En plus de la pression exercée par Washington sur le commerce extérieur iranien via l’imposition d’un blocus maritime, les frappes américaines et israéliennes ont considérablement endommagé les réseaux énergétiques, les infrastructures routières et les centres de production, ce qui a contraint de nombreuses entreprises à ralentir voire à suspendre leur production et à licencier des salariés.

Afin de prévenir un nouveau mouvement de protestation, le régime renforce déjà la répression. 

  • Gholamhossein Mohseni Ejeï a ainsi donné pour instruction aux procureurs de se coordonner avec les services de renseignement, de sécurité et les forces de l’ordre afin de « prendre des mesures visant à renforcer la sécurité publique et d’agir avec une plus grande fermeté contre les tentatives visant à semer l’insécurité » 4.
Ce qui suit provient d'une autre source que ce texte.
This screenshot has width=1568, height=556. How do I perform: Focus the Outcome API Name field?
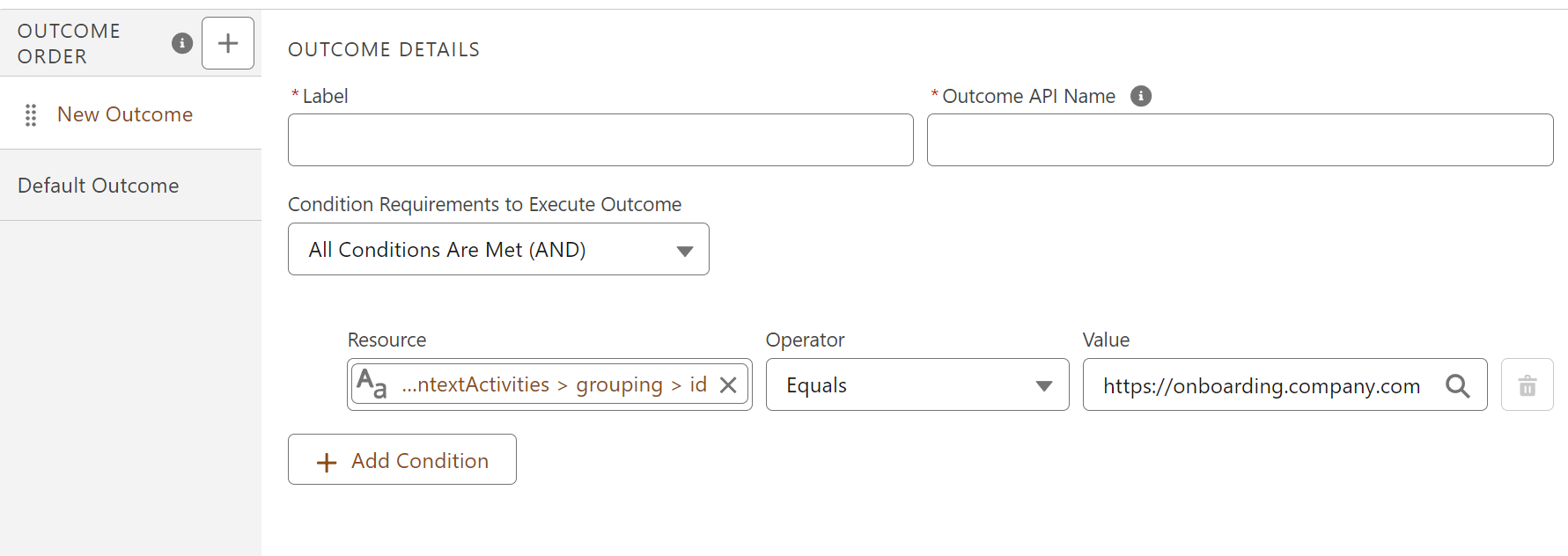1240,140
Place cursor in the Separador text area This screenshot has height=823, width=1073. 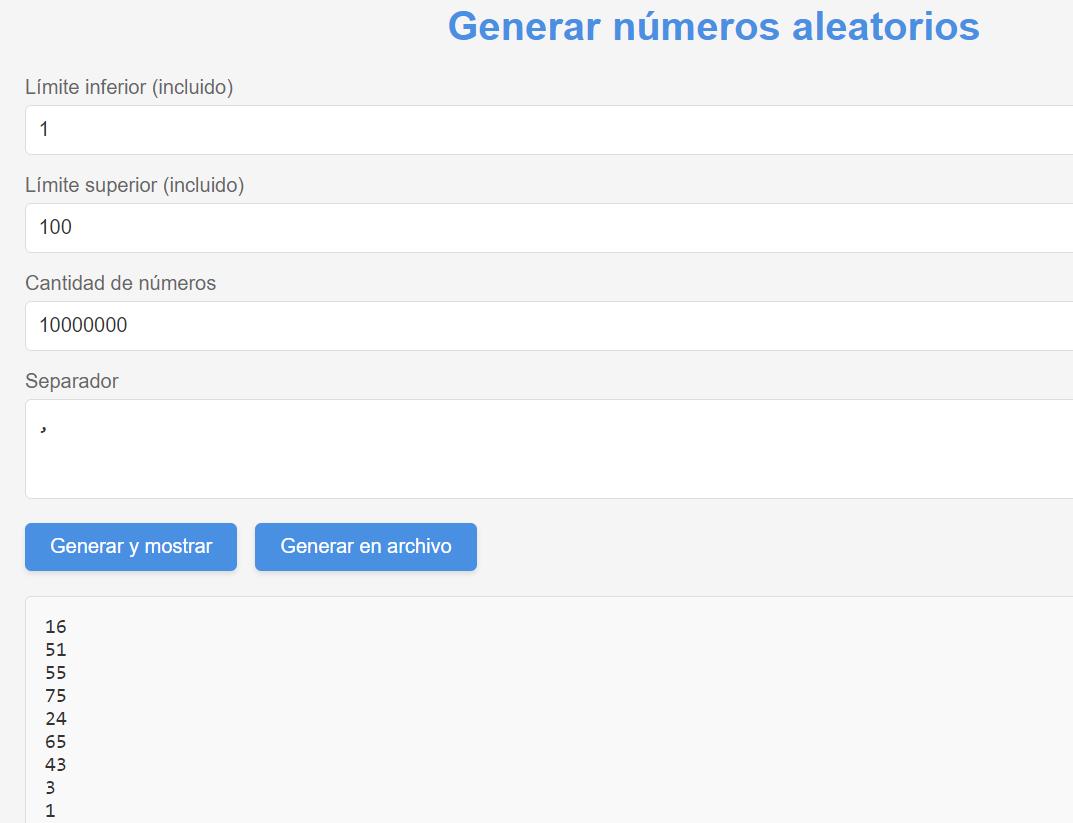[548, 448]
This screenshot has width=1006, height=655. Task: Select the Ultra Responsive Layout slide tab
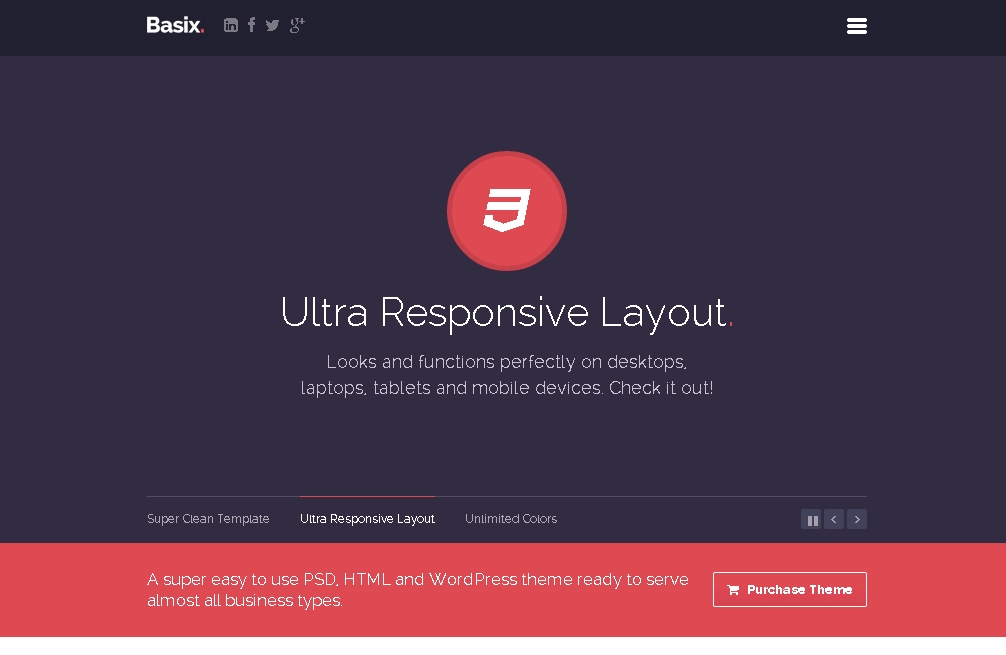tap(367, 519)
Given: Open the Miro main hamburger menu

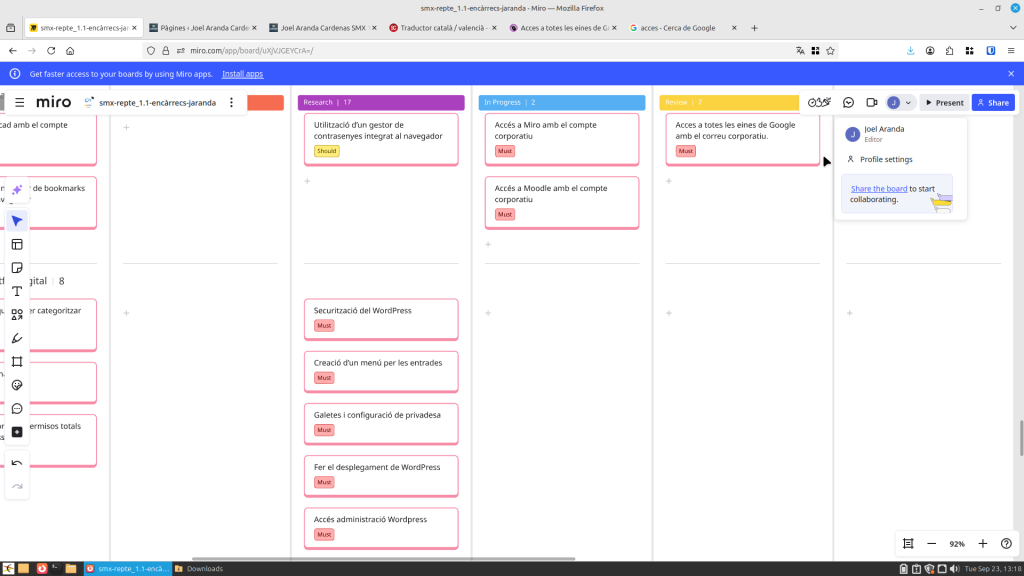Looking at the screenshot, I should (19, 102).
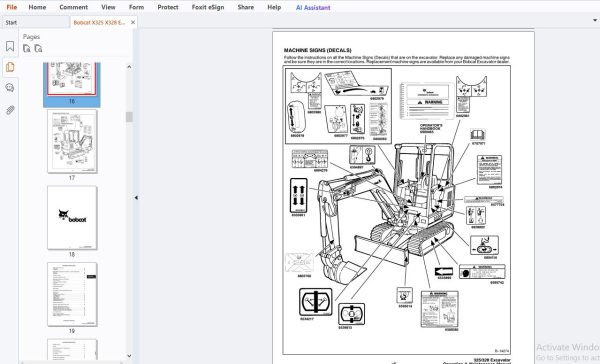Select the Pages panel icon in sidebar

[x=10, y=67]
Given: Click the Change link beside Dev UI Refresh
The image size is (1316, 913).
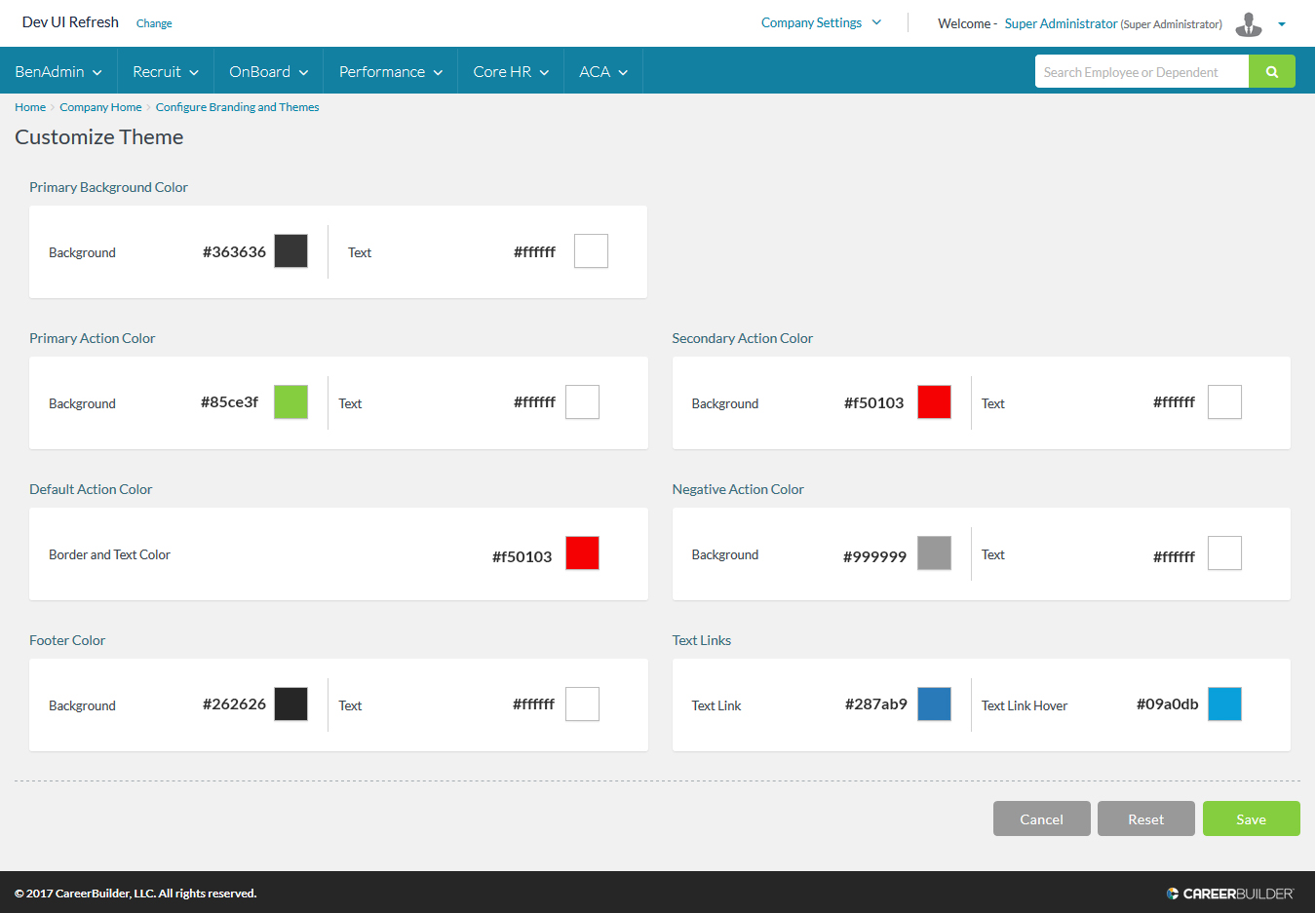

Alors que la population peine à se procurer du carburant en raison du blocus américain, le régime étudierait aussi la réduction des subventions qui pèsent sur le budget du gouvernement.

  • La semaine dernière, le vice-président exécutif, Mohammad Jafar Ghaempanah, a déclaré qu’un plan visant à « réformer le prix de l’essence » serait bientôt dévoilé, jugeant la tarification actuelle injuste envers les Iraniens qui ne possèdent pas de voiture 5.
  • Ces propos tranchent avec ceux de la porte-parole du gouvernement, Fatemeh Mohajerani, selon qui « aucun changement ne sera apporté aux quotas d’essence » avant la fin du mois de shahrivar (soit autour du 22 septembre).
  • C’est la hausse du prix de l’essence qui avait notamment déclenché le mouvement de manifestations de 2019.

L’Iran, un exportateur net de pétrole brut, fait face à un déficit de 15 millions de litres d’essence par rapport à sa demande quotidienne totale, qui s’élève à 135 millions de litres, en raison du blocus et des bombardements 6. Le vaste système de subventions permet aux Iraniens de bénéficier d’un prix de l’essence parmi les plus faibles au monde : entre 15 000 et 50 000 rials le litre, soit 0,7 à 2,3 centimes d’euro.